I was following Prodigy documentation (more specifically the suggestion "When you view or export your data later, e.g. with db-out
, you can then explicitly filter out those examples and deal with them." provided here), because I was looking towards a robust way to separate "ACCEPTED", "REJECTED" and "IGNORED" texts, for later analysis. I exported a small annotation job (ner.manual
), consisting of 5 texts, in which I purposedly "IGNORED" the first, "REJECTED" the second and "ACEPTED" the 3 latest. BTW, I am using jsonlines python library to manually open and handle those files.
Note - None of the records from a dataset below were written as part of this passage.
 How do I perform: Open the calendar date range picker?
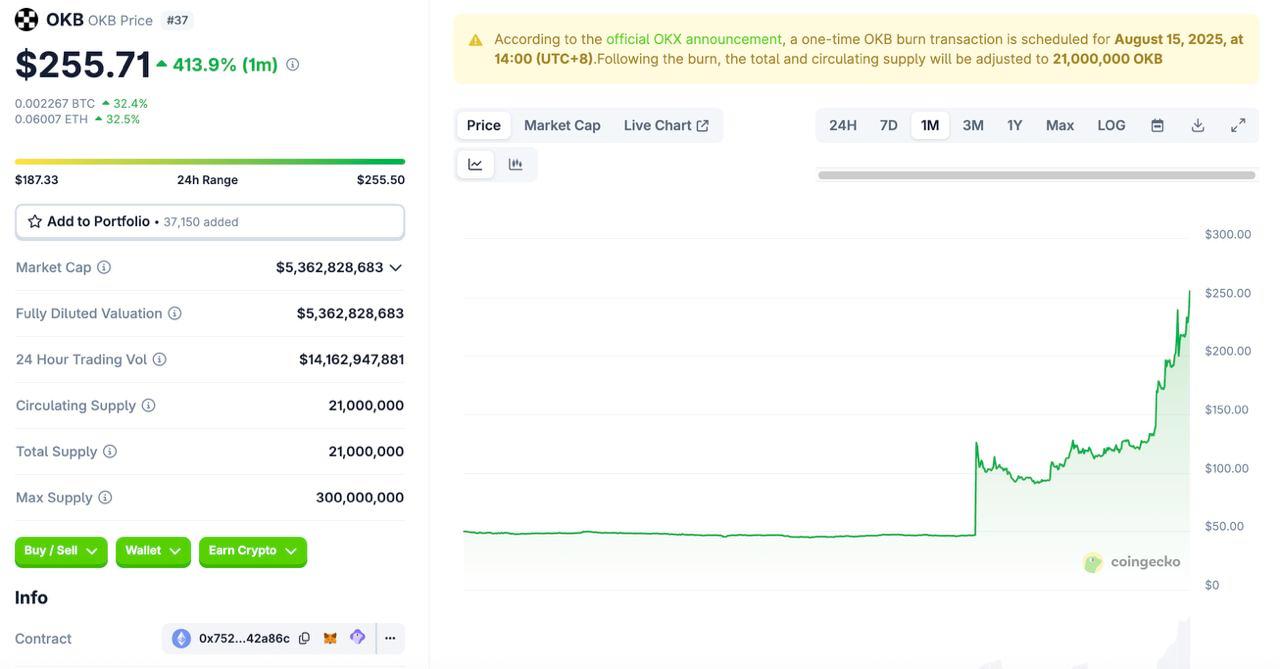pyautogui.click(x=1157, y=126)
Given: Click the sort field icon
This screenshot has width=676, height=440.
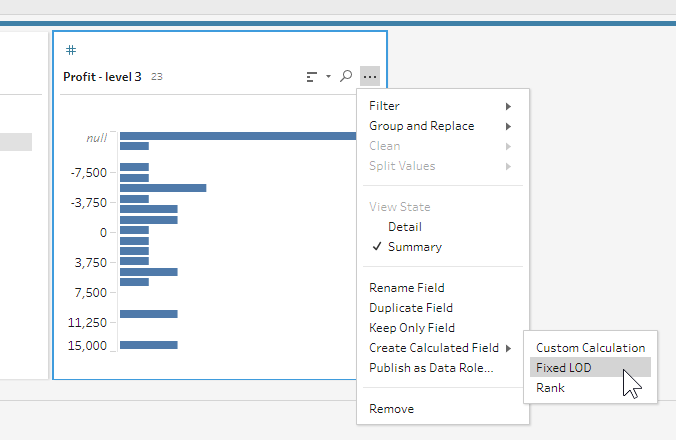Looking at the screenshot, I should [312, 76].
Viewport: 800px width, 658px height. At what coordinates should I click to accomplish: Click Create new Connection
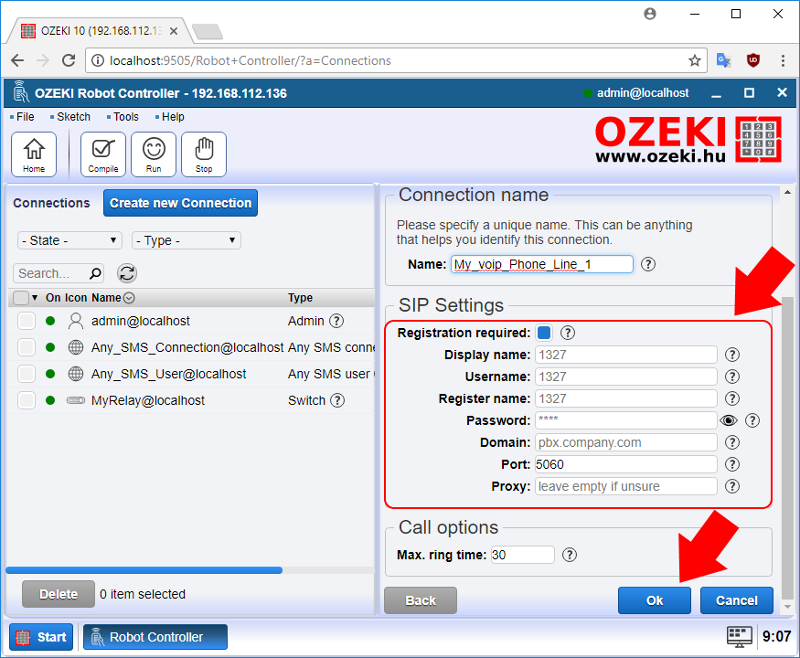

I tried the following script to see what I was obtaining:
# 'demo_df' is the file name I am analyzing here:
with jsonlines.open('demo_df.jsonl') as reader:
for obj in reader:
print(obj.keys())
For which I obtained the following output:
dict_keys(['text', '_input_hash', '_task_hash', '_is_binary', 'tokens', '_view_id', 'answer', '_timestamp'])
dict_keys(['text', '_input_hash', '_task_hash', '_is_binary', 'tokens', '_view_id', 'answer', '_timestamp'])
dict_keys(['text', '_input_hash', '_task_hash', '_is_binary', 'tokens', '_view_id', 'spans', 'answer', '_timestamp'])
dict_keys(['text', '_input_hash', '_task_hash', '_is_binary', 'tokens', '_view_id', 'spans', 'answer', '_timestamp'])
dict_keys(['text', '_input_hash', '_task_hash', '_is_binary', 'tokens', '_view_id', 'spans', 'answer', '_timestamp'])
From that result, I have the following questions:
- I was hoping to see "a larger difference" between the "IGNORED" and the "REJECTED" texts, is "OK / normal" what I am getting here?
1.1. If the output is indeed correct, how to difference an "IGNORED" from a "REJECTED" text?
- If I use "Prodigy defaults", will I always have the same keys than the ones shown in my current experiment (i.e., 'text', '_input_hash', '_task_hash', '_is_binary', 'tokens', '_view_id', 'spans', 'answer', '_timestamp')?
2.2. In which case those keys would vary?
Thank you very much for your support!